Isabel followed her into the store. The television chattered on. Donna said, “I bet we can find that name. Let’s go look at the old books. They’re back there in the office.”
“The old books?”
“The records. We’ve got them back to 1907, when Granddaddy first open
ed up a store.”
Donna led the way past her father, down the aisle to a door at the back. The office was dusty and disordered, the window glass smeared and the sills piled high with papers. Donna opened a closet door, pulled the chain on a light inside, and said, “I won’t let them throw these away. I say, ‘This is history, right here.’”

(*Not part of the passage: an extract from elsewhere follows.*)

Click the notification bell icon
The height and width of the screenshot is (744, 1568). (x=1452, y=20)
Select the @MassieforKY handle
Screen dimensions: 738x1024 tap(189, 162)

Isabel looked in. The floor and shelves were piled with ledger books. “I pretty much know where everything is,” Donna said. “What year do you want to try?”
“Nineteen twenty-two.”
“All righty. Sit down for a minute or two, why don’t you?”
Isabel settled in the desk chair and Donna disappeared into the closet. Moments later, Isabel heard several thuds, and Donna said, “Damnation!”
“Can I help?”
“Nope, just give me a minute. Nineteen twenty-two. Nineteen twenty-two. It’s here somewhere, you can take my word on that.”
Eventually, Donna emerged, looking cobwebby, with a ledger book under her arm. She dusted the book with the rag from her pocket, shoved some of the clutter on the desk aside, and put it down in front of Isabel. “When I was a little girl, I’d look at these books for hours,” she said. “It was as good as TV. There was a whole lot you could figure out from these books.”
She opened the ledger. The entries were written in fading brown ink in a fastidious copperplate hand. Donna turned the pages slowly, running her finger down the columns. She tapped the page. “There’s your grandma, isn’t it? Polly Anders, ten pounds of cornmeal?”
“Yes, it is.”
“And here she bought some lye. See? People made their own soap. Boiled the clothes out in the backyard.”
Yes, they had boiled the clothes. Isabel remembered the iron wash pot that had disappeared in the storm.
“Where are you, Pete?” Donna said. She turned a page. “Here we go. Granddaddy gave him five cents worth of tobacco on credit.”